Bioinsipired Inorganic Phototropic Growth via Photoelectrochemical Deposition

Photosynthetic plants exhibit a phenomenon known as phototropic growth wherein the physical extension of the biological system proceeds preferentially towards the time-averaged position of the sun. By capitalizing on anisotropies intrinsic to nanoscale light-material interactions, natural phototropism can be mimicked via photoelectrochemical deposition to effect the template-free generation of ordered semiconductor mesostructures with nanoscale features over macroscale areas. This process mirrors the phenotypic plasticity exhibited by plants, wherein despite a fixed genotype a wide range of different morphologies can be displayed depending on the environmental conditions: the precise structure produced is determined by the characteristics of the growth illumination and wide array of morphologies can be generated despite a consistent material composition and phase.

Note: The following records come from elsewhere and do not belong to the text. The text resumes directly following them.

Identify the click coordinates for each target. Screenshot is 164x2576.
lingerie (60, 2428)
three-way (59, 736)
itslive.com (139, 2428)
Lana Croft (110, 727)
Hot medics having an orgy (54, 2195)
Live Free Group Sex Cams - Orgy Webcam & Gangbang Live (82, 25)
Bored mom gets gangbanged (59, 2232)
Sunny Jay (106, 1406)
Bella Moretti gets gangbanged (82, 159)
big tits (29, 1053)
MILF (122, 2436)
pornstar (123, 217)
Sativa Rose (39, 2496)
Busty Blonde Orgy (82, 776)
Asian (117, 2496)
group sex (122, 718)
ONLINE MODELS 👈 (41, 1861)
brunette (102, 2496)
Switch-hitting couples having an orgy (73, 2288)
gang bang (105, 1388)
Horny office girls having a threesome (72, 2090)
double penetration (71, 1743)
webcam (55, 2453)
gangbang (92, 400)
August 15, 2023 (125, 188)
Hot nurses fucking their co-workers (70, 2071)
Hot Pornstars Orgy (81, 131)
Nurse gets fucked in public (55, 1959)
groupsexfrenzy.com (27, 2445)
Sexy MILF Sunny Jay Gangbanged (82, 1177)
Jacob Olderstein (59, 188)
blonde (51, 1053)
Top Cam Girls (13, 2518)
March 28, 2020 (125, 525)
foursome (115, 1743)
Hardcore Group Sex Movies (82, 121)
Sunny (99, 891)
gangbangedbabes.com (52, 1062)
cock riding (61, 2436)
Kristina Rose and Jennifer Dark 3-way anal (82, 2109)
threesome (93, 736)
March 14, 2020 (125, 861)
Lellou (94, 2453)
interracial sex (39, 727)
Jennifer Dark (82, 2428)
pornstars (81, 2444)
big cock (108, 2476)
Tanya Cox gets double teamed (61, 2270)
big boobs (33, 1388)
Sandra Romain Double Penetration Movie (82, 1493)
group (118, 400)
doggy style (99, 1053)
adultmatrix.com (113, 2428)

By controlling the incident direction of the light, the orientation and growth direction of the structures with respect to the substrate can be defined without relying on epitaxial growth but rather mirroring the way palm trees develop an observable tilt toward the average position of the solar azimuth. Changing the incident direction during growth was observed to drive reorientation of the newly added material and zig-zag structures could be produced by oscillating the incidence about the surface normal. However, the interfacial morphology generated after an input direction shift was observed to be function of not only the new input direction but also the preexisting structure and thus the prior input direction. Thus, different structures could exhibit discrete adaptations to the same illumination input. Modeling of the growth using a combination of electromagnetic simulations of light absorption coupled with Monte Carlo simulations of mass addition successfully reproduced the experimentally observed morphologies indicating structure generation was a result of optical processes. The growth process was observed to be a highly emergent phenomenon involving optical communication between neighboring features including cooperative scattering and synergistic absorption and thus is like the way neighboring plants exchange information and avoid competition for light resources.